What follows has a kind of energy to it that just doesn’t come across without seeing it in motion. Norris’s Gouf is the absolute embodiment of what I feel makes a Real Robot kind of fight. It’s more than just the roads cracking or metal dinging as bullets strike it. Every tactical decision made in the fight takes into account the fact that mobile suits are colossal and weighty, that they have mass, and that they obey the laws of physics like any other machine would. Norris targets the Guntanks and sets up makeshift anti-aircraft guns to them down one by one. During a later segment of the fight, Norris disables one of the arms on Shiro’s Ez-8 and it becomes dead weight, throwing Shiro’s movements off balance far more than such an injury to the human body would. The whole fight is visceral. It would be bloody (and still manages to be, in one instance) if these were people. Norris sees a dedicated opponents and says with confidence and glee, “I have found the place where I am to die.”
Shiro fights for his life throughout the entire encounter. He’s woefully outclassed by Norris in almost every way, and the only times he manages to make any kind of comeback are through surprise. After Norris shorts out his mobile suit, Shiro’s trapped inside it with no light, scrambling to fix what he can, praying he doesn’t die in the moments in-between. Here, he is tested. He’s opined about his desire to save lives, for no one to have to die, but how childish it all seems in the face of his own impending demise. Shiro faces head-on the darkest moment of combat, where “kill-or-be-killed” cannot be negotiated away. Until the very last moment, Norris has his eyes on the goal. The fight is not about him, it’s about Aina. Shiro manages to repair his Gundam and kill Norris, but with his last bit of life, Aina’s dutiful attendant destroys the last Guntank. His dying words are “I’ve won,” to which Shiro immediately replies “I’ve lost.”

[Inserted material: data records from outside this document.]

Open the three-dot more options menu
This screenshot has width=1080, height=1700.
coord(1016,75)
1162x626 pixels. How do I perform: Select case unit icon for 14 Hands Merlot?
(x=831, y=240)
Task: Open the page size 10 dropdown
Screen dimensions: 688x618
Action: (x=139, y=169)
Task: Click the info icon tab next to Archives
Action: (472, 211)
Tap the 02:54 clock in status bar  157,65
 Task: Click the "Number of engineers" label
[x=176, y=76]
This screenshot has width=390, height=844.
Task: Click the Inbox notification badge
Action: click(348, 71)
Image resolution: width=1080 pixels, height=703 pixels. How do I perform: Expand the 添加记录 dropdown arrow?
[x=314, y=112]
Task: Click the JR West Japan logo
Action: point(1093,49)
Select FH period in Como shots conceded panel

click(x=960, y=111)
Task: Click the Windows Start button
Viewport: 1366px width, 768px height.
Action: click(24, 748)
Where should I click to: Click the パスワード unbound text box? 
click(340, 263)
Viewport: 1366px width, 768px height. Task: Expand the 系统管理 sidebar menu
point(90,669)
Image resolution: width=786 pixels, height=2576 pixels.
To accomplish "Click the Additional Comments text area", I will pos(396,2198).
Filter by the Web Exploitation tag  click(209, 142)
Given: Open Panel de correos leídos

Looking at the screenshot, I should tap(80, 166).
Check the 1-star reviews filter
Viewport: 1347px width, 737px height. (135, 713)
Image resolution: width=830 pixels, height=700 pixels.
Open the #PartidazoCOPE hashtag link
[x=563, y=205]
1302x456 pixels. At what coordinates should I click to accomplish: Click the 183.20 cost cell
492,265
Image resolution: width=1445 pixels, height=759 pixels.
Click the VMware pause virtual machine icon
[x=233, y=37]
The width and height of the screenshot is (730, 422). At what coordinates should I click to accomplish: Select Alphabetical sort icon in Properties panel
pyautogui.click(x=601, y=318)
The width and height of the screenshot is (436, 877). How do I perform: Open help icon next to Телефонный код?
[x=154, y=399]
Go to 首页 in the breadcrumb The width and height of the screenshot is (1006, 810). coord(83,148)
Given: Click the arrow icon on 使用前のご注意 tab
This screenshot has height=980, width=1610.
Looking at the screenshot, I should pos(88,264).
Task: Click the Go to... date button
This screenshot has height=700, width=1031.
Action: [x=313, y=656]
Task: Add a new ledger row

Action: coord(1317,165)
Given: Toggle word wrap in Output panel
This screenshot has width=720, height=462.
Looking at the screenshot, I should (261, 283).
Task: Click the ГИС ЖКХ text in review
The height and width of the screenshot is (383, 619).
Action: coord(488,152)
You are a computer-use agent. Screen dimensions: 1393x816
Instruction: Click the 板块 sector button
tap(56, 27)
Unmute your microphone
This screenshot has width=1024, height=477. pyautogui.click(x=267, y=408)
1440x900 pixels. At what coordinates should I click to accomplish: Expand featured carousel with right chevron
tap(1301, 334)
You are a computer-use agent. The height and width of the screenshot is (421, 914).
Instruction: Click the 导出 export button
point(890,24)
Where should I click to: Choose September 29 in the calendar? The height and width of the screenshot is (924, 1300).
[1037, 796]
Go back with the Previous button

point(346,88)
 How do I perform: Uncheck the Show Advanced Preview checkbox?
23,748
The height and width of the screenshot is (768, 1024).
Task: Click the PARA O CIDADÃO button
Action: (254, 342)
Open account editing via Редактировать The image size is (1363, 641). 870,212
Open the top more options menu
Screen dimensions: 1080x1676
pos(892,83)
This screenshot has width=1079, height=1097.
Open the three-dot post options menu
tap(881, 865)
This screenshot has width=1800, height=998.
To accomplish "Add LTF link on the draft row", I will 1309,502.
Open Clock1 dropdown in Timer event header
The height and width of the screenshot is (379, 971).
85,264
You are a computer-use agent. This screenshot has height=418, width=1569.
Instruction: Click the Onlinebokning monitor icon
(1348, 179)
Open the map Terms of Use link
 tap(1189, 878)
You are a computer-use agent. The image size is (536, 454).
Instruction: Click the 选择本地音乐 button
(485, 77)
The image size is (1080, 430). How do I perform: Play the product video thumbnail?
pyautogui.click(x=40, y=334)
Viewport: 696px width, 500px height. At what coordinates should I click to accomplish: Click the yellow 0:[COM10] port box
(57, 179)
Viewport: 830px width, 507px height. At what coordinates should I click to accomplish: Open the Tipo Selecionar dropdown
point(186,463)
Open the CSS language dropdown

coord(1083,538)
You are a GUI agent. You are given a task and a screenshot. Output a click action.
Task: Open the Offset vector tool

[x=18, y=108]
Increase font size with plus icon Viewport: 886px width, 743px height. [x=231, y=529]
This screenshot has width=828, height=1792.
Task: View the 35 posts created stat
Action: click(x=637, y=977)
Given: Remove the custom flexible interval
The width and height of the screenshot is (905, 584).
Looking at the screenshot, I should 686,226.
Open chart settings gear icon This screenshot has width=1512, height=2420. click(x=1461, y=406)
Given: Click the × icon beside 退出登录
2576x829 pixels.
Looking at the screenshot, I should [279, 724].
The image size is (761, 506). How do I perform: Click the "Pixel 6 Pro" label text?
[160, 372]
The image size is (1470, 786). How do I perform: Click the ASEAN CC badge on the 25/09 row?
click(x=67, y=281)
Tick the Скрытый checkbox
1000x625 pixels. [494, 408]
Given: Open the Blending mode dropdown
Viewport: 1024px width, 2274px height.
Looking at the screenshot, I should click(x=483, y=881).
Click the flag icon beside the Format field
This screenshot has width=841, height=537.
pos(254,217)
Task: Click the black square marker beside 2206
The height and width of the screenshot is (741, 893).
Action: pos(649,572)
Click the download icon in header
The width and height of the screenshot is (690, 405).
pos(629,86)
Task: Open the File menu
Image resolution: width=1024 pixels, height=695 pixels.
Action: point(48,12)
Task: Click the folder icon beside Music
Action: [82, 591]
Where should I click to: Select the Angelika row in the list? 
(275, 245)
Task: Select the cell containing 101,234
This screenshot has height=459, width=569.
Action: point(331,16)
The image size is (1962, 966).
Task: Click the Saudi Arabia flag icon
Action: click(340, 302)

This scene exemplifies what about 08th’s marriage of detail-oriented visual and narrative designs work. Nearly every skirmish depicted in the show up to this point has been meticulous and calculated. Shiro’s tactics with his unit rely heavily on timing and position, rather than expert piloting. Setting up ambushes, getting a sniper into position, the sorts of things you’d expect to see in ground troop tactics. It’s these thought-out encounters that allowed 08th time to show off the day-to-day maintenance and minutiae of mobile suits. For every episode prior to Shiro’s fight against Norris, the attention to mechanical detail accentuated the cast’s interactions. Cleaning the barrel of a gun is not something you do once. It’s something you do constantly and peppering details like that throughout the show allows the viewer to construct an image of what the cast does in the moments we don’t see them. The precision instruments, the necessary maintenance, and everything else paint a picture of a crowded day, even without the combat. Now, apply this to Norris. Compared to the other mobile suit pilots, he makes his Gouf dance. It’s a well-tuned instrument in the hands of a virtuoso, but never does it break the rules of what these machines can do. It’s not some new flight-type or capable of any amazing feats the team has never seen before. Norris merely shows it at the highest possible level of skill and fidelity. It avoids the cliche of a genius pilot who’s just naturally good, because with everything you’ve seen, you know that you can’t just be naturally good. These machines break down, require maintenance, and can be pushed to a breaking point. This fight is Shiro’s breaking point.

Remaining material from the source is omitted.